In the top left panel we can see that the proportion of Nitrate to Phosphate is linear and almost exactly what we expect from Redfield (15.3 to 1 and we got 15.22 to 1). This means that all the nutrients are being re-mineralized and consumed at the expected rate.

However, in the top right panel, we can see a lot of scattered points that makes this deviate from the expected ratio for Apparent Oxygen Utilization and Phosphate (AOU), expected 66.48 to 1 but got 76.1 to 1. This indicates that some nutrients may have been pre-formed before the system reached a balance. This extra nutrient won’t be utilized in the biogeochemical sense and can be used as a tracer for water masses.

In order to investigate the scatter we can filter the date based on the density layer. This can help us reduce the number of water masses we are looking at. The bottom panels show the Nitrate/AOU (left) and Phosphate/AOU (right) ratios for the density layer of >=25,<= 26.7 kg m$^{-3}$.
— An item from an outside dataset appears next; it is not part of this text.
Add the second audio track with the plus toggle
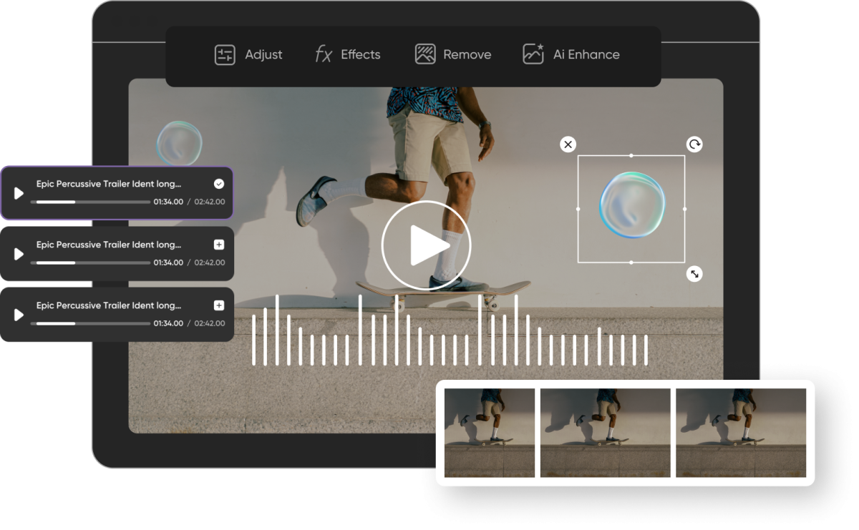This screenshot has height=530, width=859. pyautogui.click(x=220, y=244)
This is a layer closer to the surface, probably where the extra nutrients are coming from. The colors the CFC-11/CFC-12 ratio normalized, that gives an idea of the [water mass age](https://en.wikipedia.org/wiki/Chlorofluorocarbon#CFC_and_SF6_tracer-derived_age_of_ocean_water).

We can note easily that the “outliers” are older and therefore, the pre-formed nutrients we want to use as tracer for this particular water mass.